How many of you find yourself watching television while trying to scan the headlines in the newspaper, quickly replying to text messages on your cell phone and probably talking on the land-line at the same time….sounds familiar? As a business owner, how often have you tried to take a customer call while signing cheques, even while trying to give a host of other instructions to your employees.
You mistakenly believe that this is what makes you successful – the ability to process information from multiple sources at the same time.
In one of his many letters the Earl of Chesterfield wrote to his son in the 1740s’, he emphatically stated, “there is time enough for everything in the course of day, if you do but one thing at a time, but there is not enough time in the year, if you will do two things at a time”.
In modern times Earl Chesterfield’s advice has been thrown out of the window. Multi-tasking, a word that for decades used to describe the parallel processing abilities of computers is now a de-rigueur word today’s world where hurry, bustle and agitation have become a regular way of life. It is now the shorthand for the human attempt to do simultaneously as many things as possible.
But in recent times, several studies have challenged the ethos of multi-tasking. In his book CrazyBusy (Ballantine Books, ISBN-10 0345482441), Dr Edward Hallowell, a Massachusetts based psychiatrist, calls multi-tasking “a mythical activity in which people believe they can perform two or more tasks simultaneously”.
Unfortunately, our brain is not equipped for multitasking activities that require brainpower. So, contrary to your mistaken belief, multi-tasking can actually be counterproductive and drag individual performance down.

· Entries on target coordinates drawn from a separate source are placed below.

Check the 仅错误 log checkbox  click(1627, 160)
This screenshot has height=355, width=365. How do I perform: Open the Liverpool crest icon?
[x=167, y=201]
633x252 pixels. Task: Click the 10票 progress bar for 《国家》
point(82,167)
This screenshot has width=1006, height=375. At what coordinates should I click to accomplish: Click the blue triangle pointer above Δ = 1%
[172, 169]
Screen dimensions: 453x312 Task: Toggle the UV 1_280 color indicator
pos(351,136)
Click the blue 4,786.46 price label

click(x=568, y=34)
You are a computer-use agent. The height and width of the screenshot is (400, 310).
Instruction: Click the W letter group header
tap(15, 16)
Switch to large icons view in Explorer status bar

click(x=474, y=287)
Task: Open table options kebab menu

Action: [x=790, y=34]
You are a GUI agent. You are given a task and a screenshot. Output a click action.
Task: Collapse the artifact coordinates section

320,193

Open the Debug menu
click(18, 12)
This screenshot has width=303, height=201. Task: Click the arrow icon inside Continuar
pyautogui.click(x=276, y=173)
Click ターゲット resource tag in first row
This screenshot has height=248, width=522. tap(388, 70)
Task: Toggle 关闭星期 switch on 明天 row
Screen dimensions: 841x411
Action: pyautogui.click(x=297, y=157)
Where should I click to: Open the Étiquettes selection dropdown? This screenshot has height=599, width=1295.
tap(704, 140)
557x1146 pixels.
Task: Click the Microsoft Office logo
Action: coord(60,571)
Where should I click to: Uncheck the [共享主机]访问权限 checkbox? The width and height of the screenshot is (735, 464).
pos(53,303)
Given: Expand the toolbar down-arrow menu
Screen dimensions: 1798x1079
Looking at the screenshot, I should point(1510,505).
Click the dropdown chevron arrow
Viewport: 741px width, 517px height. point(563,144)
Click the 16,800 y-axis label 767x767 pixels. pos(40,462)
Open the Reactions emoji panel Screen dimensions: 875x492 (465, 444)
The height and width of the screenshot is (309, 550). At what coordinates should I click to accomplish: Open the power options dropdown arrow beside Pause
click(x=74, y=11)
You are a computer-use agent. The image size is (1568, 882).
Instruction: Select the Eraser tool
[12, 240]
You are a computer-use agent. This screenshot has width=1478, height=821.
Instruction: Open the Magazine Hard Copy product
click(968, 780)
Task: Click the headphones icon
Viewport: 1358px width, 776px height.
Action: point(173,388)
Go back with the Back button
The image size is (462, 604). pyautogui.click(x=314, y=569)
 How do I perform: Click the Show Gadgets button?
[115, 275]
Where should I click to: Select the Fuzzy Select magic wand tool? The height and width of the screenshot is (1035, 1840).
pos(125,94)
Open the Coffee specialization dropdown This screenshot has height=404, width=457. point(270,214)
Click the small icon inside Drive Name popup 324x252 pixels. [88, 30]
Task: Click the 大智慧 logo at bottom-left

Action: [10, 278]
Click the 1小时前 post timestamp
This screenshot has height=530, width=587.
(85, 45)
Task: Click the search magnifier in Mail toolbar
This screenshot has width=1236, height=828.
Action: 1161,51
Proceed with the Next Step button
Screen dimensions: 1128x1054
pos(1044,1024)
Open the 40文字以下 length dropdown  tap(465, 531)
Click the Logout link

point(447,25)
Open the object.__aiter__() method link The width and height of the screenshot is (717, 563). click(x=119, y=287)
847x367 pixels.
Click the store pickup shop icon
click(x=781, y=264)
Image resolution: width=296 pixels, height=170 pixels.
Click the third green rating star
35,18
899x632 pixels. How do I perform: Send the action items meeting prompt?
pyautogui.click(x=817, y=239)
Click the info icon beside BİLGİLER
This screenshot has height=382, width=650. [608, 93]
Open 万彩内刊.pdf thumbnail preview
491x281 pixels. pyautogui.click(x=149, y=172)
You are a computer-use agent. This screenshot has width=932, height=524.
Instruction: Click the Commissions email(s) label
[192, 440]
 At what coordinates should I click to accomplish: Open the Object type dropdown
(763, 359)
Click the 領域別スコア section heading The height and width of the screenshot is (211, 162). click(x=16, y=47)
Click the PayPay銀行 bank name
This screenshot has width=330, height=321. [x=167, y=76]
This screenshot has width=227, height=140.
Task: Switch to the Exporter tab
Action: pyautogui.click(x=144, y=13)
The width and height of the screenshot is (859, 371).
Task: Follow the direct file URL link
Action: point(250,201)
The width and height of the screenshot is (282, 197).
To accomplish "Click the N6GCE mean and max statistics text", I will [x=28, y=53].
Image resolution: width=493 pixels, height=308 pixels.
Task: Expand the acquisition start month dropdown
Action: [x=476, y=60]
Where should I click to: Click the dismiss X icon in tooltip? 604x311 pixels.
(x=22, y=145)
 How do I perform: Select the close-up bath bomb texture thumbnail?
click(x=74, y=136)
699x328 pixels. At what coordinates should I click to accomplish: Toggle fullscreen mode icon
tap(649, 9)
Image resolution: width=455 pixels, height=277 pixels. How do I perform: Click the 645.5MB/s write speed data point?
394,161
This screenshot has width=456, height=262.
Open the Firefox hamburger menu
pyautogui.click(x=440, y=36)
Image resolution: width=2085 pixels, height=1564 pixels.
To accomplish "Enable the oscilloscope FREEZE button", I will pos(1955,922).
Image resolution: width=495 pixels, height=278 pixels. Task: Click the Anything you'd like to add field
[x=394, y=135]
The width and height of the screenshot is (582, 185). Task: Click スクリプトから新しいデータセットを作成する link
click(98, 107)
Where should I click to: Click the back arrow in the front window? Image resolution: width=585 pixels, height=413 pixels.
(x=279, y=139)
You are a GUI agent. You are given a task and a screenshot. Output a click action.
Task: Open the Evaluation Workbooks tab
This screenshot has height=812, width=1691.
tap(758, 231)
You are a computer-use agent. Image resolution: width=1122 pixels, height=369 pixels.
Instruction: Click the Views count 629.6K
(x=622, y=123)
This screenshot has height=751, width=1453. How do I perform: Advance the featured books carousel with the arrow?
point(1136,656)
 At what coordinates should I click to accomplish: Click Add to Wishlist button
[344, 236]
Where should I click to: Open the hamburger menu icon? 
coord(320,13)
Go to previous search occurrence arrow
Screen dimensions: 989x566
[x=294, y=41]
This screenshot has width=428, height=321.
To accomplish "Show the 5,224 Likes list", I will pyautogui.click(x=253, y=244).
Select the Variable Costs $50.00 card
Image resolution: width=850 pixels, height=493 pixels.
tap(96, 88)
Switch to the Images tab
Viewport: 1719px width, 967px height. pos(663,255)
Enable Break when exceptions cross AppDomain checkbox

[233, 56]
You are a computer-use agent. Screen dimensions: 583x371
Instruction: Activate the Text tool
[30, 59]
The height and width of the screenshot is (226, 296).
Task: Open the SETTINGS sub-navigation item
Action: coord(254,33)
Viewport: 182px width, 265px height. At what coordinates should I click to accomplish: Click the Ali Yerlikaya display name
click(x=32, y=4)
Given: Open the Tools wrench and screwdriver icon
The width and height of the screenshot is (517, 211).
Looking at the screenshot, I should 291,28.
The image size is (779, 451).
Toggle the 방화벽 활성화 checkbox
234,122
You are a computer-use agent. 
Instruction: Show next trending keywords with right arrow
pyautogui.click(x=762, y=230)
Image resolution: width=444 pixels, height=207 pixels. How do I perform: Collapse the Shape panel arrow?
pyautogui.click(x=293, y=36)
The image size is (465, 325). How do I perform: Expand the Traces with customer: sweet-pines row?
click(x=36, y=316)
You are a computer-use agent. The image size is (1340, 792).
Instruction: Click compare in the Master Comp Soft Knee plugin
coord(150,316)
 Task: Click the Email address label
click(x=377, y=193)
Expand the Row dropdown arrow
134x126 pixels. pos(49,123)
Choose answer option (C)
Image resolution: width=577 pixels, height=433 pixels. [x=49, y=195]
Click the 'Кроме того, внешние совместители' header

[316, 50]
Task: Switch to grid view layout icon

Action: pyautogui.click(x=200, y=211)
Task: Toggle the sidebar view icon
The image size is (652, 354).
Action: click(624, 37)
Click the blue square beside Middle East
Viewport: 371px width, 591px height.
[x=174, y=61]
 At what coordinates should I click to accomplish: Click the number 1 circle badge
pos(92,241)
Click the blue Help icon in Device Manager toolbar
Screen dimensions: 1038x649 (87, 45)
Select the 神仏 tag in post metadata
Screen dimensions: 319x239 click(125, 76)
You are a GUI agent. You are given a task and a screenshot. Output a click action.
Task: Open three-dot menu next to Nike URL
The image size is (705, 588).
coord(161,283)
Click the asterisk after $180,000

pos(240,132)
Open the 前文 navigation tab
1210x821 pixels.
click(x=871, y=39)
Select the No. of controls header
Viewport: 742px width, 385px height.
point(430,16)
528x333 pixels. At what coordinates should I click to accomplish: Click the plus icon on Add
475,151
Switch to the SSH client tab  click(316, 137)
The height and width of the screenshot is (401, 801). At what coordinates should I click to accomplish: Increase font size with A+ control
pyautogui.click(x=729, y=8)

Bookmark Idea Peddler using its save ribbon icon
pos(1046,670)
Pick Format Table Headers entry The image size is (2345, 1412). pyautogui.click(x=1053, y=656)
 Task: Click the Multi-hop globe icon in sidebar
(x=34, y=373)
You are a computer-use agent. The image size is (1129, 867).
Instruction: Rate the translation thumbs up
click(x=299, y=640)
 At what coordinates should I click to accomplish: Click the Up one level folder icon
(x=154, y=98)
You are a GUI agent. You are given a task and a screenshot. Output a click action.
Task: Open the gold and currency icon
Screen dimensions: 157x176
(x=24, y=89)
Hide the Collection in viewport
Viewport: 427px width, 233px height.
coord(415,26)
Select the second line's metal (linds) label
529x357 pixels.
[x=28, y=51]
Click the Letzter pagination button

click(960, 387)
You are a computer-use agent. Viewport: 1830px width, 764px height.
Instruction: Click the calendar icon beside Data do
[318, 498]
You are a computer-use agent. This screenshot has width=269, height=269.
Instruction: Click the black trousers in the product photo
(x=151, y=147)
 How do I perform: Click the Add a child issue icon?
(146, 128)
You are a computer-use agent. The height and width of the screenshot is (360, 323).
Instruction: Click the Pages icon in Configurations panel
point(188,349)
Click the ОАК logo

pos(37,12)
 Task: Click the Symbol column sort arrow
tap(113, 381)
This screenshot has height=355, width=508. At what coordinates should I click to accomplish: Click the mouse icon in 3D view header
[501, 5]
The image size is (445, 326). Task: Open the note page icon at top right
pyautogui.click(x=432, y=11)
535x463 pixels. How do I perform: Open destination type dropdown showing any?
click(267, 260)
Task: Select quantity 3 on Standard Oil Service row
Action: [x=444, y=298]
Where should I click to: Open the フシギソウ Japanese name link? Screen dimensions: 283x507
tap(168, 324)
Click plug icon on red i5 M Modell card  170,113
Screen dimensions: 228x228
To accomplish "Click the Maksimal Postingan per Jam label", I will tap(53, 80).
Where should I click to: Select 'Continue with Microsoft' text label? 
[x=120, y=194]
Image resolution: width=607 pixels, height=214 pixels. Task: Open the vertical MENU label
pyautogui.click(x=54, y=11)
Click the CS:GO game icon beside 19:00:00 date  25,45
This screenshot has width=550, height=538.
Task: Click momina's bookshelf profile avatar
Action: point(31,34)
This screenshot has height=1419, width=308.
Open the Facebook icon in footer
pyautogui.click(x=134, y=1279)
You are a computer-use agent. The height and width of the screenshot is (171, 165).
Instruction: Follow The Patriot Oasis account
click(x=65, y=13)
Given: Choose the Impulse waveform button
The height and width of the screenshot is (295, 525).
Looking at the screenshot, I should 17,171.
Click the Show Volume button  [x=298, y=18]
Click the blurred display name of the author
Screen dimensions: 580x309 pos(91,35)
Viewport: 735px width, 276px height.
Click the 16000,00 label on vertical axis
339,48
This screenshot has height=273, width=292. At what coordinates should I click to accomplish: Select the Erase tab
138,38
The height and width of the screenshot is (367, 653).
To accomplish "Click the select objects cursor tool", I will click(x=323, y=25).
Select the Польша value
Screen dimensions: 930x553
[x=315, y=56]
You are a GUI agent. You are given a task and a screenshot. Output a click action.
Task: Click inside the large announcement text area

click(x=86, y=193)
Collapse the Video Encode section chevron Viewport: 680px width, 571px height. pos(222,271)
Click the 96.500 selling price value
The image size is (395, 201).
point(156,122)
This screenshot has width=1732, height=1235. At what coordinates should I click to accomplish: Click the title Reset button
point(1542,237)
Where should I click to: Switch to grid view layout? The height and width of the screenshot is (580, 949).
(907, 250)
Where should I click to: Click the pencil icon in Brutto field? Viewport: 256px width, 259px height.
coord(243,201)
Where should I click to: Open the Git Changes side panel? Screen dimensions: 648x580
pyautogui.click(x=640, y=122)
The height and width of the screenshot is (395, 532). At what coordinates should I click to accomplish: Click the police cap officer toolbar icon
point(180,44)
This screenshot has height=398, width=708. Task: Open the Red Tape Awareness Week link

In a recent article in the Forbes magazine on the same subject, it was pointed out that our short-term memories can store only between five and nine things at once. So, when you are trying to achieve two dissimilar tasks, each requiring some level of consideration and attention, multitasking falls apart.
Our brains our wired to keep one idea in our consciousness at a time. A Stanford University study has shown that trying to multi-task my impair your cognitive control. Researchers from Vanderbilt University have demonstrated that there is clear evidence of a “response selection bottleneck” that occurs when the brain is forced to respond to several stimuli at once. As a result of the task switch, the brain loses time to determine which task to perform. Every time you switch tasks the brain reboots thus forcing you to review your past work, leading to inefficiencies and this performance quality. You cannot do your work only in the “interstices of your mind wandering” with crumbs of attention rationed out to work among competing tasks.
Dr. Paul Hammerness and Margaret Moore wrote in their book that multi-tasking is less likely to retain information in working memory which can hinder problem solving and creativity. (Organize Your Mind, Organize Your Life – Harvard Health Publications)
So, however tempted you are to do so (and you will be if you are a typical hands-on business owner) try to segregate the various activities into distinct compartments and don’t let one interfere with the other. Your ability to focus on one task on hand at a time would go a long way in getting your business efficient, creative and more productive.